A 2019 study in Harvard Business Review found that, at that time, employers were spending, on average, $2,420 per person to enhance the employee experience. Despite that investment, only 13% of those surveyed were fully satisfied with their experience.
That’s the problem Oracle Cloud HCM is looking to tackle, said Nancy Estell Zoder, vice president of cloud HCM product strategy at Oracle, during the opening day of Spring HR Tech on Tuesday.
Before demoing the functionality of the product, Zoder explored the mission behind it, especially in the larger context of today’s working environment.
“Organizations must recognize and invest in all aspects of employee experience,” she said, noting that that includes who the employees are personally, what they need to do their jobs and how the organization can help them be more effective a nd productive.
Zoder cited a McKinsey study that advised employers to pursue four pillars for employee experience: credibility, feasibility, sustainability and personalization.

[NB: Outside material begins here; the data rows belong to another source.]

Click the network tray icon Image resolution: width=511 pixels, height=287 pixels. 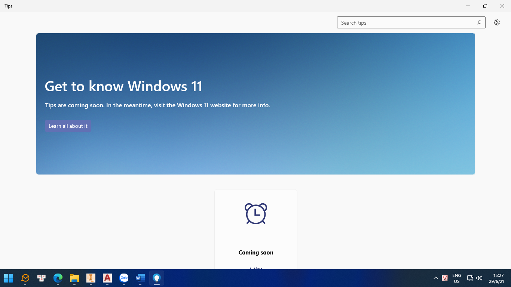tap(470, 278)
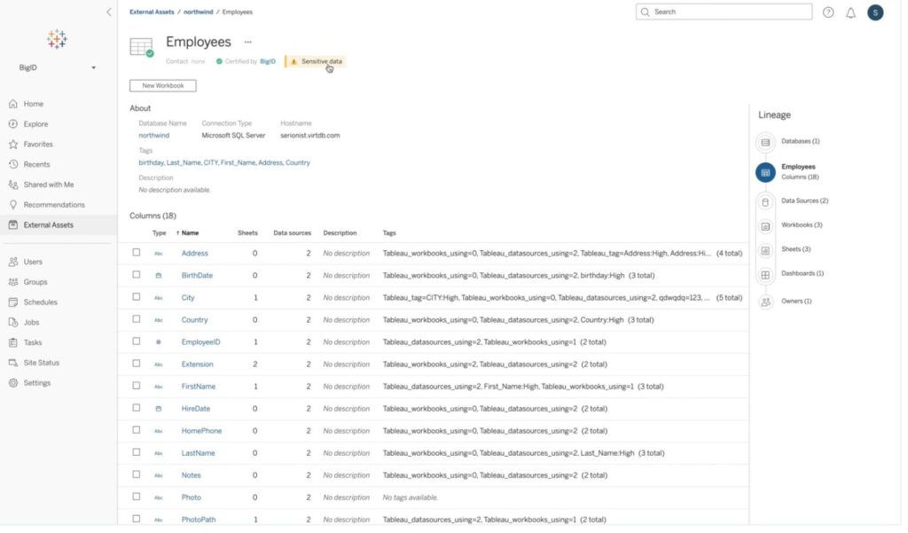Viewport: 908px width, 533px height.
Task: Open Schedules from the sidebar
Action: [x=41, y=302]
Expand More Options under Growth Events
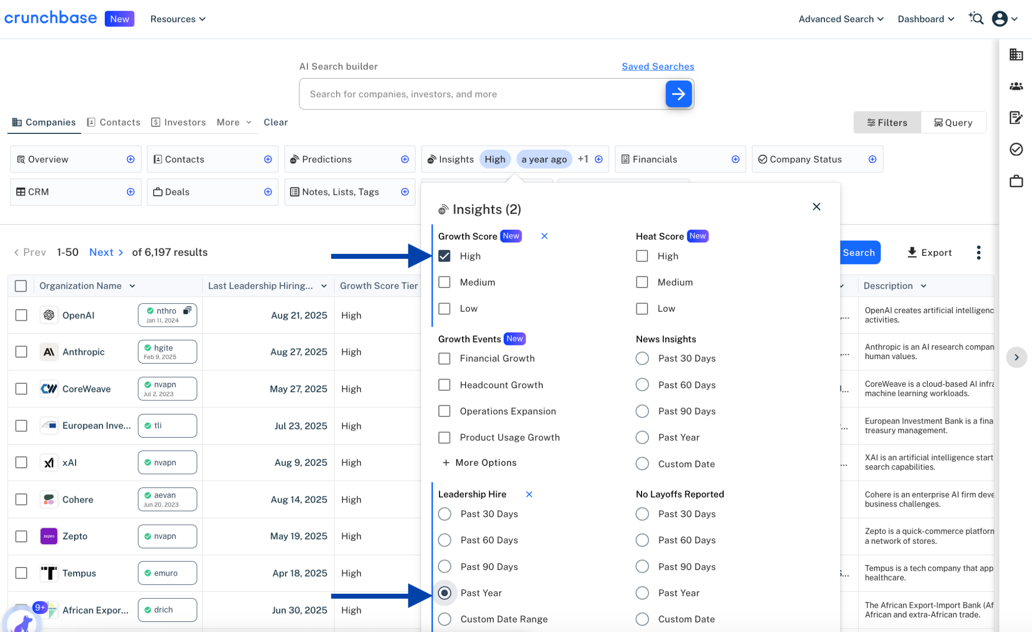The width and height of the screenshot is (1032, 632). click(479, 462)
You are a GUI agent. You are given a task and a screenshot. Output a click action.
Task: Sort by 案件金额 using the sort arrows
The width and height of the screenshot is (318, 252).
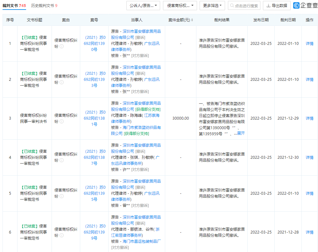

“Organizations are unique, and [employees’] experiences should be too,” she said.
That’s the thinking behind Oracle Cloud HCM, which has three primary EX goals:
Intelligent guided journeys: Automated workforce guidance is personalized to each employee—based on the job, level and even personal attributes like past volunteering opportunities and benefits selections, Zoder says.
Comprehensive, modern service support: Zoder cited the 80/20 rule when it comes to automation: 80% of issues can likely be handled by an automated solution like a chatbot, while 20% need a human touch, which she says Oracle Cloud HCM offers in a next-gen service center with a native HR help desk.

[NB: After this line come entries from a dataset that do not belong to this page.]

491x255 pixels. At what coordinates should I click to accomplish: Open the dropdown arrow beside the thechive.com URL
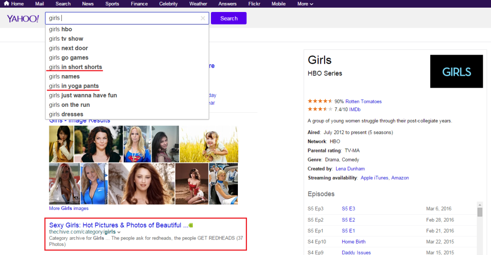(x=119, y=232)
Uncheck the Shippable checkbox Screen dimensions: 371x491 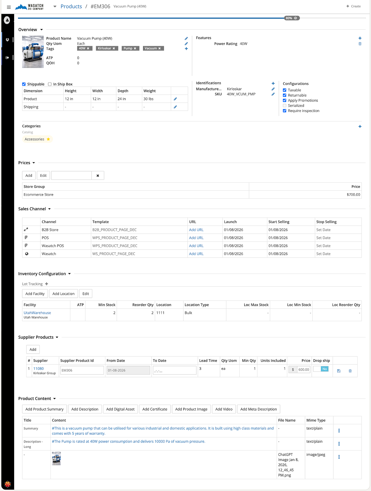[24, 84]
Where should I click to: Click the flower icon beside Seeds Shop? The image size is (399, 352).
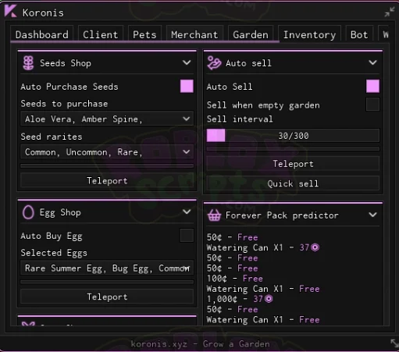(28, 63)
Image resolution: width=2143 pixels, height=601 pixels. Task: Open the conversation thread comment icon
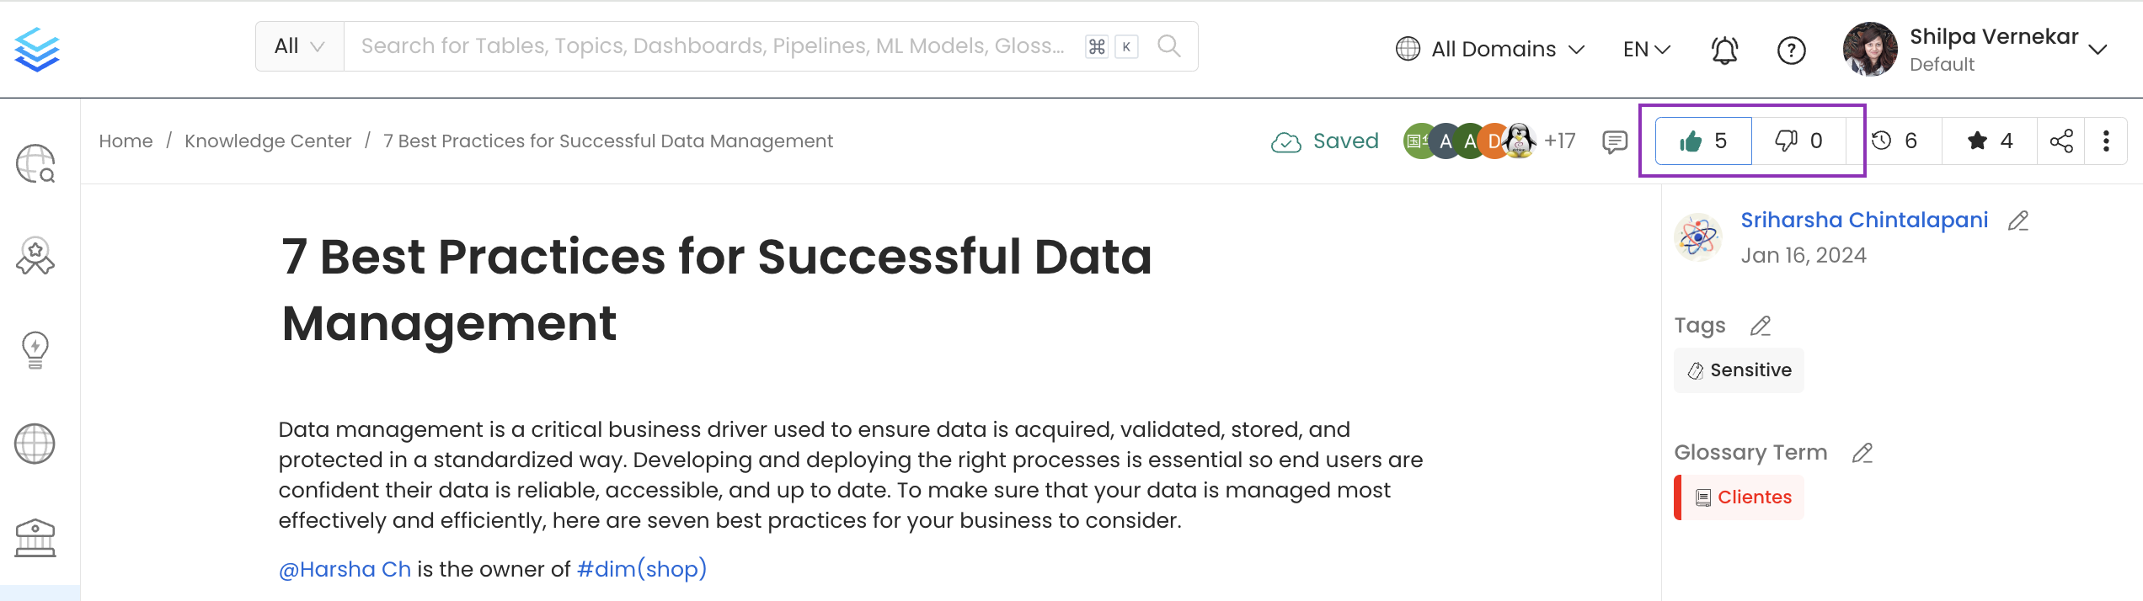tap(1614, 141)
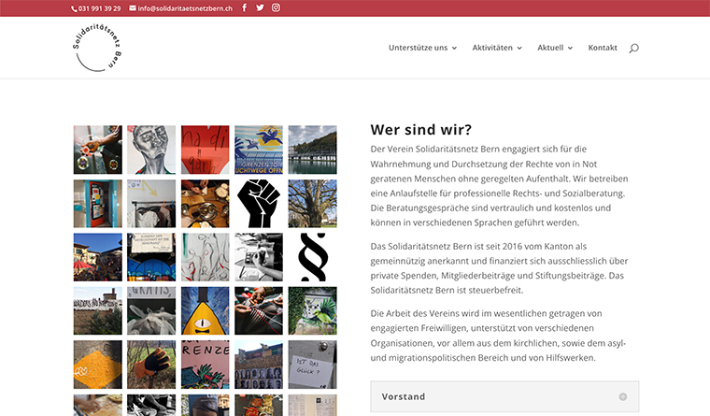Select the yellow triangle eye thumbnail
Image resolution: width=710 pixels, height=416 pixels.
pyautogui.click(x=205, y=311)
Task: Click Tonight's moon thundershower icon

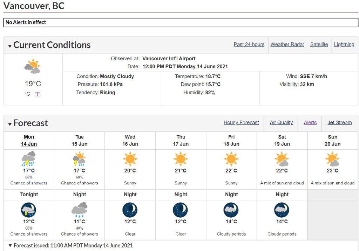Action: click(29, 210)
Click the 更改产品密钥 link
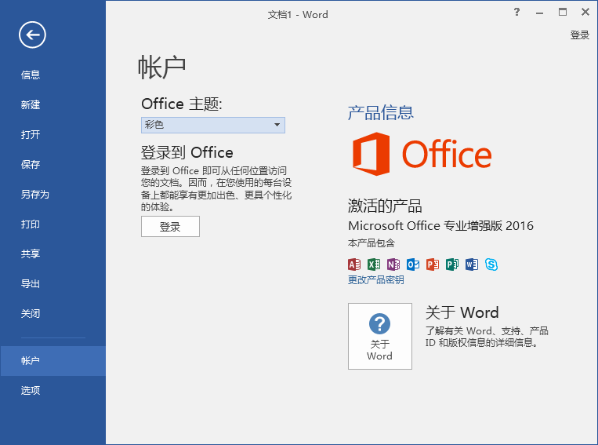Screen dimensions: 598x445 (x=376, y=280)
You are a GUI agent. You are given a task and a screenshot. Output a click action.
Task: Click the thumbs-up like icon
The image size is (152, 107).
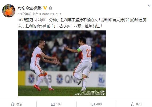[x=132, y=104]
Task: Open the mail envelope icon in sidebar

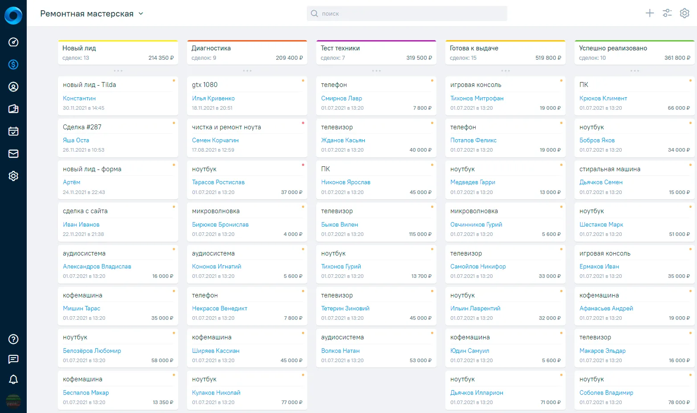Action: click(x=13, y=153)
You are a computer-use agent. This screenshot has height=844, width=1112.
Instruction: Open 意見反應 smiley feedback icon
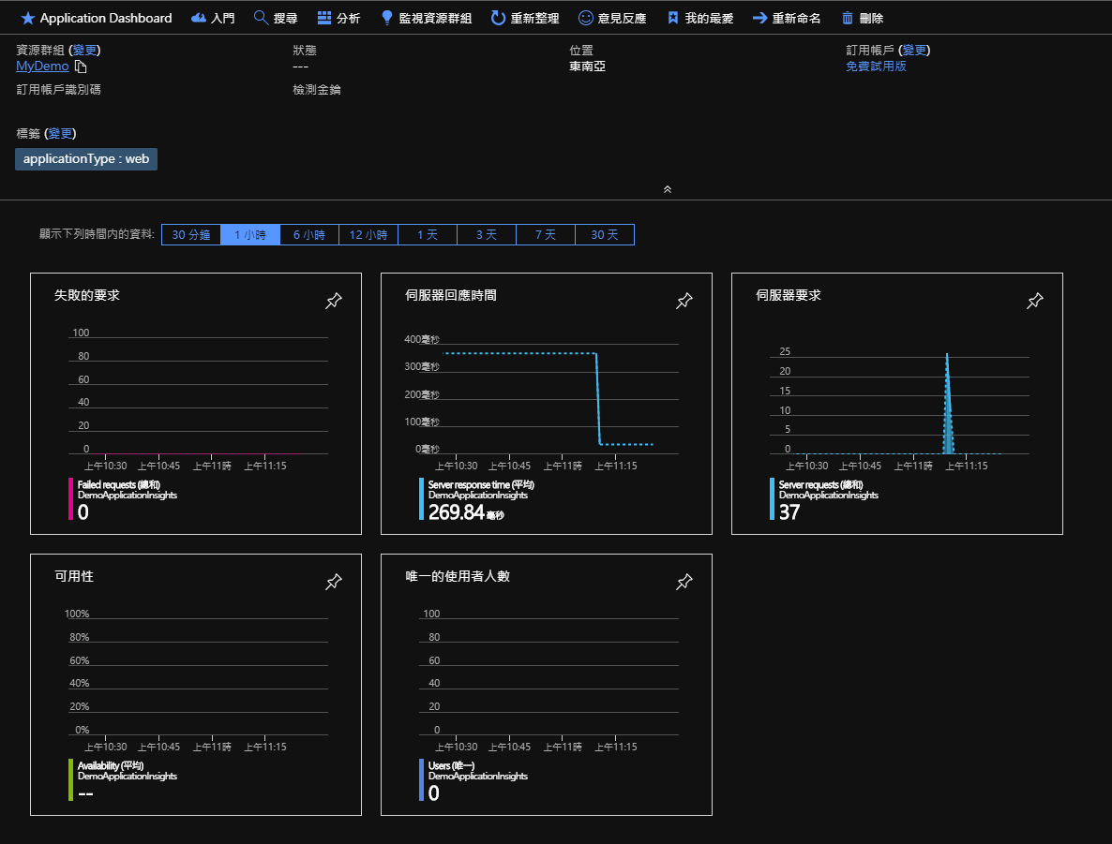586,18
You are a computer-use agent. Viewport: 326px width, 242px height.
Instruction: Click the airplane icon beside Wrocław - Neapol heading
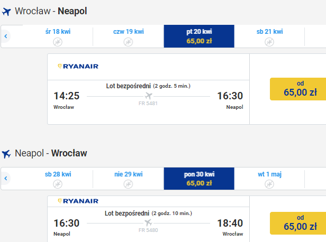tap(6, 12)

Automation and integration: HR leaders focused on true robotic process automation—or headless process management, Zoder says—need to take the extra step to automate support beyond rules and configuration to provide integration. That can integrate outside of HR and even beyond the enterprise.

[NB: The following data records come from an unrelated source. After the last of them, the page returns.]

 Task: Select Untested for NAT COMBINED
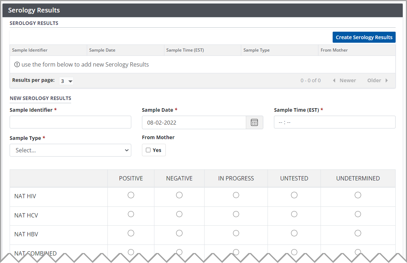click(x=294, y=252)
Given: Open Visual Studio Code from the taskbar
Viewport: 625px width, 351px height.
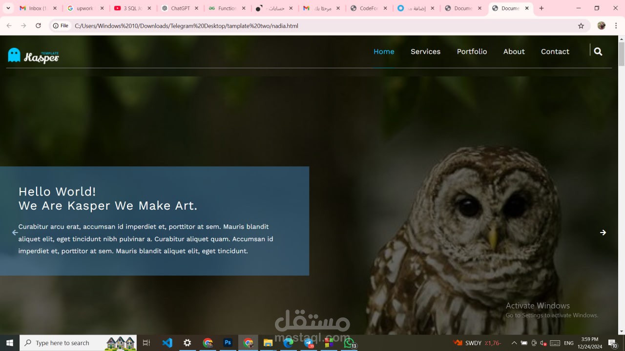Looking at the screenshot, I should (x=167, y=343).
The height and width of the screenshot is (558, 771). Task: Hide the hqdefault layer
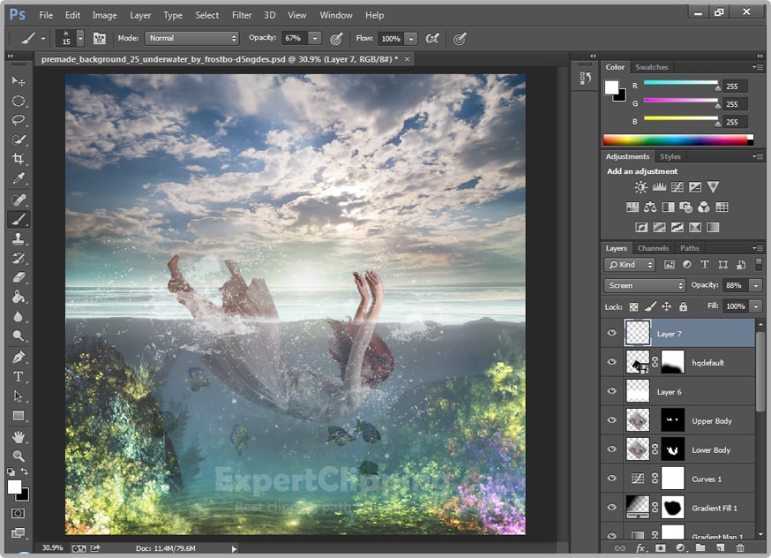coord(611,361)
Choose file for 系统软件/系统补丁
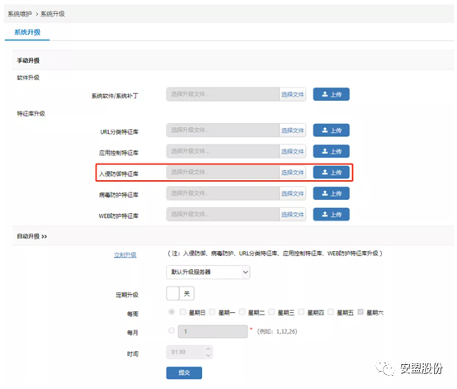The height and width of the screenshot is (389, 457). click(x=292, y=94)
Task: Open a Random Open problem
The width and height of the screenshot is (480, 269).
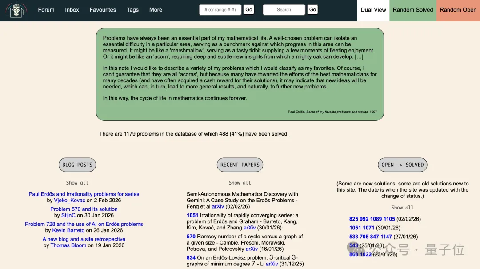Action: (458, 10)
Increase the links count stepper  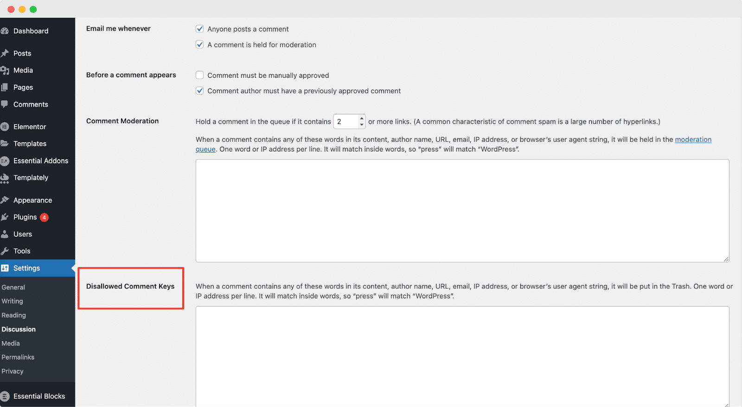click(362, 119)
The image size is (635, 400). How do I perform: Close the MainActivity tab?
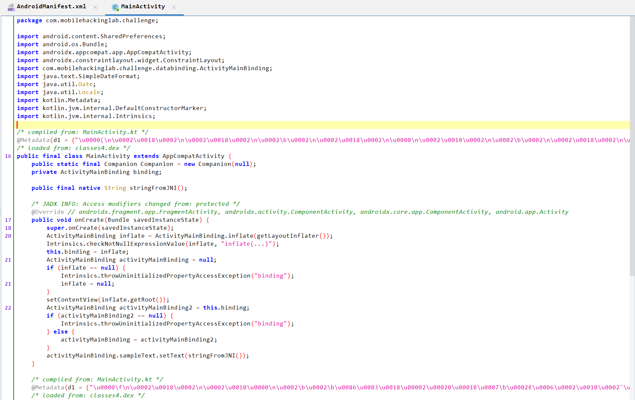[174, 7]
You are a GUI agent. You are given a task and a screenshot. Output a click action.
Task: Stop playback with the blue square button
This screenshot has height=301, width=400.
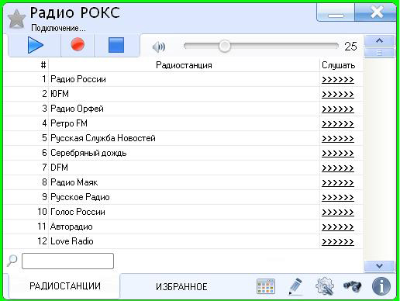pos(116,45)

Ultimately, all of these elements work together to build a foundation of trust for the employee experience, Zoder said.
Organizations pursuing improvement of their employee experience through automation need to think of the effort as a marathon, not a sprint, she noted.
“It’s not about deploying a single solution—perhaps a single conversational tool or productivity tool—to support the employee experience,” she said. “It’s multi-step, multi-layered, multi-faceted in terms of what is required not just for your organization but the various unique individuals within your organization.”